> Your instructions
Your task is to transcribe the entries below exactly, beginning with the line containing "Collapse sidebar with arrow button" and ending with the final line, and to add nothing else.

> Data to examine
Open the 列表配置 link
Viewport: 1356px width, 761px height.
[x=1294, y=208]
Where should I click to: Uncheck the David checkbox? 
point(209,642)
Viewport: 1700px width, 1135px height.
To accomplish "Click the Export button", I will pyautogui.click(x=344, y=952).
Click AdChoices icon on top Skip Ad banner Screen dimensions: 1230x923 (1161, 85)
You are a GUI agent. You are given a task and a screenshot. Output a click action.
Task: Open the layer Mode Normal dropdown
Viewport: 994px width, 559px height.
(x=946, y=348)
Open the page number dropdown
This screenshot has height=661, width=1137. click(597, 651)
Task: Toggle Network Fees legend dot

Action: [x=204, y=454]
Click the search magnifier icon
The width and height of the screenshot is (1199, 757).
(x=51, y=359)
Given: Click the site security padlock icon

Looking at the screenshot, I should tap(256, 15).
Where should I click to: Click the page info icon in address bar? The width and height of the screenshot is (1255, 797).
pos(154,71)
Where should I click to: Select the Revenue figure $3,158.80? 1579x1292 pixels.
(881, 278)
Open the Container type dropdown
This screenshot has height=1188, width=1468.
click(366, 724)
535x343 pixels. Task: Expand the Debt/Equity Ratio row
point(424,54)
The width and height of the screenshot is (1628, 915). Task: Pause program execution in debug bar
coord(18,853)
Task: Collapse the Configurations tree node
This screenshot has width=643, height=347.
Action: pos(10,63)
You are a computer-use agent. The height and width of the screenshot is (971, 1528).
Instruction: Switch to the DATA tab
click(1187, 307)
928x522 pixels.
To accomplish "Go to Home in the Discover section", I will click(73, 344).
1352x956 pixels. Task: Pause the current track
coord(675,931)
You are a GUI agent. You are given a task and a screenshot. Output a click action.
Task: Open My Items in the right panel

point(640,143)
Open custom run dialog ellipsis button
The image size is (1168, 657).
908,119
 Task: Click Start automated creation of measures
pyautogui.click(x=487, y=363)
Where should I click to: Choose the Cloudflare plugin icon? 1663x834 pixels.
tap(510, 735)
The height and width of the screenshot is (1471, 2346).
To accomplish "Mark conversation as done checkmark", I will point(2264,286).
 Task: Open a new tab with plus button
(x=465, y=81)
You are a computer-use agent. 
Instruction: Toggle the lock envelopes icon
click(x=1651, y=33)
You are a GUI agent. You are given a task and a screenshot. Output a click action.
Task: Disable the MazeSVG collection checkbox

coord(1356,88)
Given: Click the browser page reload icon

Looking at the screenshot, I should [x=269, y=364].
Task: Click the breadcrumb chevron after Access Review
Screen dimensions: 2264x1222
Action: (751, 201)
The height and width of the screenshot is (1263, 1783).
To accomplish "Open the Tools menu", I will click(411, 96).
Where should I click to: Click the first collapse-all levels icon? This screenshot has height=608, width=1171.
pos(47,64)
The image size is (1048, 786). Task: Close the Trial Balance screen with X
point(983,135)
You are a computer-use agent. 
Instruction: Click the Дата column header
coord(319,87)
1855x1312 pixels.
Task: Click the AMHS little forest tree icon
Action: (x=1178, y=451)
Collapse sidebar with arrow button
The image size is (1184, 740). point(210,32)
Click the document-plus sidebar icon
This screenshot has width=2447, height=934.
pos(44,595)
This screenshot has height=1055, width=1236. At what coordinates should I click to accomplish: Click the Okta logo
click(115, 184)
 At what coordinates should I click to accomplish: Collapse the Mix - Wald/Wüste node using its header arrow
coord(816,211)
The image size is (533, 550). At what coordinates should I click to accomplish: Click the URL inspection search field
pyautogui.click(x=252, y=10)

> Solution to this exercise
Collapse sidebar with arrow button
The image size is (1184, 740). point(210,32)
Click the document-plus sidebar icon
This screenshot has width=2447, height=934.
pos(44,595)
This screenshot has height=1055, width=1236. At what coordinates should I click to accomplish: Click the Okta logo
click(115, 184)
 At what coordinates should I click to accomplish: Collapse the Mix - Wald/Wüste node using its header arrow
coord(816,211)
The image size is (533, 550). At what coordinates should I click to accomplish: Click the URL inspection search field
pyautogui.click(x=252, y=10)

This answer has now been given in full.